Mãe de Bruno Vichi, de 18 anos, Renata conta que o filho chegou na mesma época em que ela estruturava o plano da Brasil Cacau.
“Tive uma gravidez de risco, fiquei seis meses internada. Anos depois, recebi o diagnóstico de um câncer já avançado, em meio à maior transação do setor, com a Nestlé", afirma a CEO que após duas cirurgias, está 100% recuperada.
"Tudo isso me ensinou a priorizar o autocuidado e ter mais flexibilidade”, afirma Renata que também recorda que a perda da mãe foi outro grande desafio nos últimos anos, enquanto estava no topo da companhia.
A palavra que a ajuda a CEO a ter uma boa performance sem deixar o autocuidado de lado, é a disciplina. Por isso, ela acorda às 4h40 da manhã e pratica atividade física todos os dias.
“Tenho um sonho de viver até os 100 anos, como minha avó, que chegou aos 103 com saúde”, diz. “O trabalho me nutre, mas aprendi que não dá para terceirizar autocuidado. A gente precisa se respeitar e entender se ainda é a melhor pessoa para a empresa. Quando isso deixar de ser verdade, é hora de partir para o próximo desafio.”
Renata é a primeira mulher a liderar o Grupo CRM, que em 2028 completará 100 anos no mercado brasileiro, - e sua presença no topo se reflete em toda a estrutura de liderança. Hoje, 64% do quadro é composto por mulheres, sendo 57% delas em cargos de liderança.
“Esse número é sem cotas e sem metas forçadas. É um ambiente meritocrático, onde as mulheres se inspiram nas líderes que já estão dentro do grupo”, afirma.
Pela primeira vez em um podcast, Renata afirma que o processo de sucessão no Grupo CRM não foi movido por imposições familiares — muito pelo contrário. “Meu pai nunca teve essa aspiração. Ele dizia: ‘Se não tivesse partido de você, não teria dado certo’”, conta.
Essa liberdade permitiu que Renata traçasse seu próprio caminho, construindo, junto com o pai, a história de expansão do grupo. Agora, como mãe, ela adota a mesma postura com o filho, Bruno, de 18 anos. “Não nutro essa expectativa de que ele siga minha carreira”, afirma. “Meu filho está estudando engenharia química e é livre para escolher seu rumo", afirma.

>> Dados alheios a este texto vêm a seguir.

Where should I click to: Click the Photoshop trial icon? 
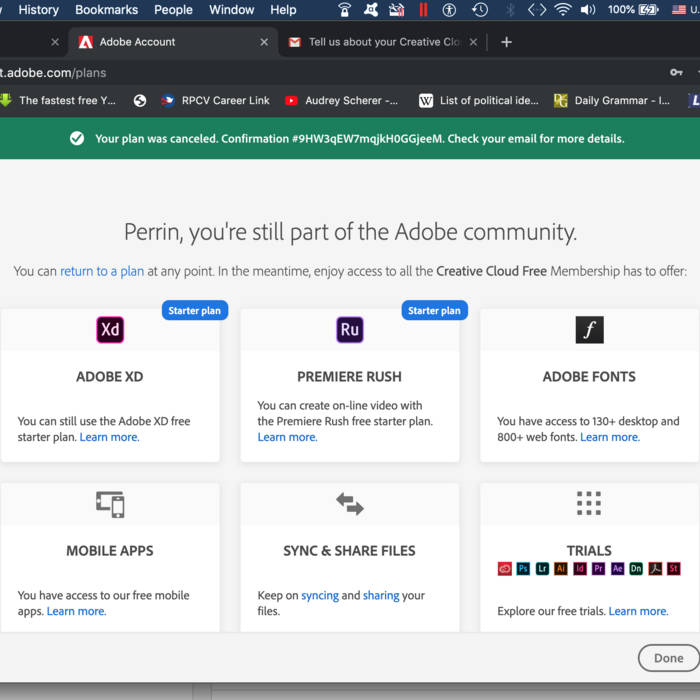523,569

Como conselho a quem pretende assumir uma empresa familiar, ela afirma. “Respeite o legado e construa a sua marca. Não tente repetir o que já foi feito. Trabalhe para ser a melhor pessoa para a companhia — e, se um dia não for, tenha autocrítica suficiente para reconhecer.”
Hoje, o Grupo CRM é um dos maiores operadores de franquias do Brasil. Em 2024, foram 250 novas lojas. Em 2025, estão previstas mais 220. “Ainda temos espaço para mais 600 a 700 lojas Kopenhagen no Brasil. Estamos chegando em cidades menores, de 70 a 100 mil habitantes, com projeto de loja light e CAPEX reduzido”, afirma a CEO que busca deixar um legado.
“Quero que as marcas do Grupo sigam sendo tradicionais sem ser tradicionalistas. Quero continuar liderando pelo afeto, pela qualidade e pela inovação. E que, no futuro, alguém olhe para trás e diga: ela fez a diferença.”